When Livna and Kuschfeld see a mob gather in front of the station, they don’t immediately understand what’s going on. When they do, it’s too late: the mob has reached the tower. Livna is thrown to her death from the window, and Kuschfeld is arrested and receives the death penalty. 

Gerhardt comes to The Hague to meet with the doctor who will euthanize him, but first he has coffee with his son. Karl explains to him that in order to get euthanasia, you have to officially be alive, and asks him to explain why he was pronounced dead in 1945. Gerhardt reluctantly tells his son that he has lied about his past: not Karl’s grandfather was a Nazi, but he himself. After the war Gerhardt fled to Argentina to lie low for a few years, until he was assumed dead. As euthanasia is now no longer an option for Gerhardt, he returns home. Karl takes the children to the beach to see a whale that’s dying on land. When they get back, his wife asks Karl how he’s doing with the novel. Karl tells her he’s not going to write it. 

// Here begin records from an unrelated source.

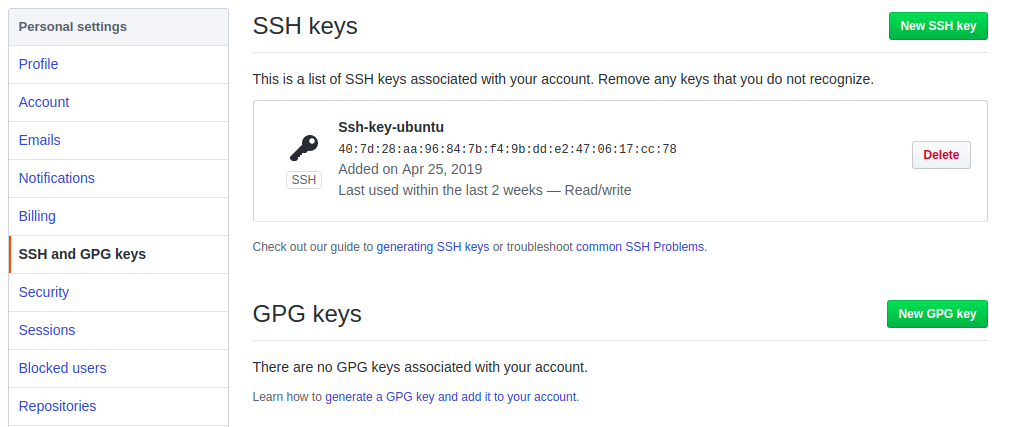Select SSH and GPG keys menu item
The height and width of the screenshot is (427, 1035).
coord(82,254)
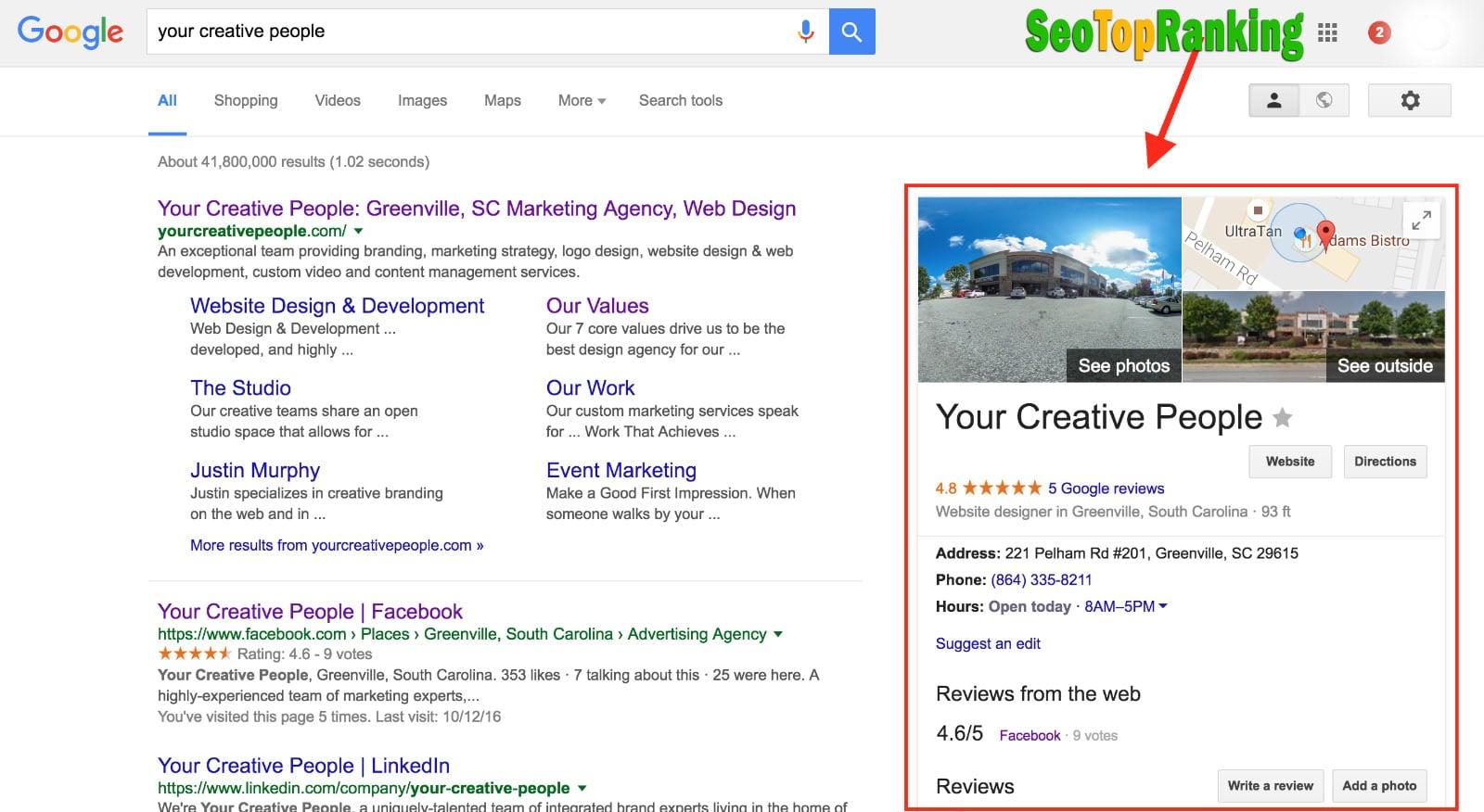Open the search settings gear icon
This screenshot has width=1484, height=812.
(1409, 99)
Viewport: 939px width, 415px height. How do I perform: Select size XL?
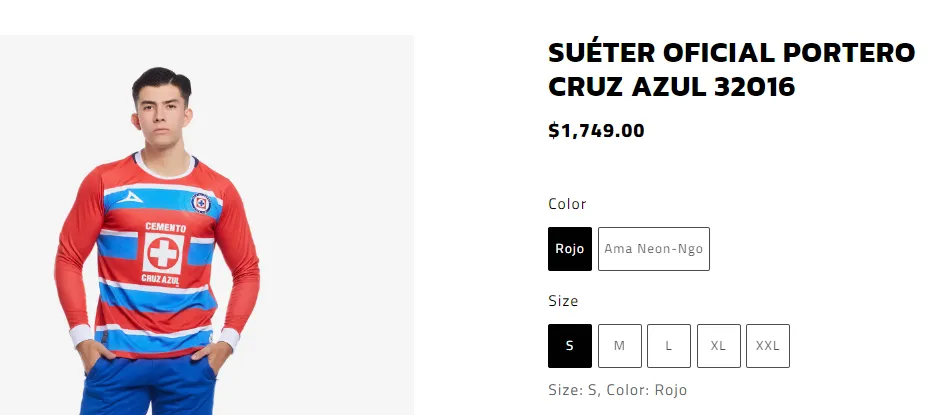(x=718, y=346)
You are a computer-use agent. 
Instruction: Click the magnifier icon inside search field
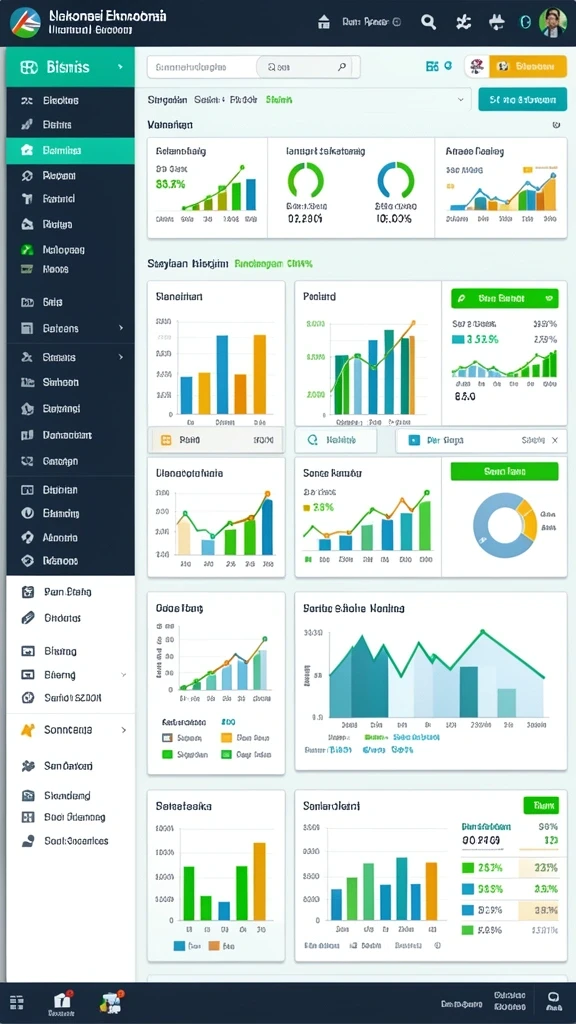(x=342, y=67)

The final chapters of the book take us back to Reichsburg in 1950, but this is the reality of Mr Kuschfeld 2, who is in fact about to celebrate his 25th wedding anniversary with Livna, with a grand ball in the castle of Reichsburg. Kuschfeld made a small fortune importing ice before the war, and tried his utmost to keep his son Gerhardt out of the clutches of National Socialism: to no avail. During the party, he and Livna anxiously await Gerhardt’s coming, but he is in Argentina. After the feast, Livna reveals a portrait that she had made of her beloved husband.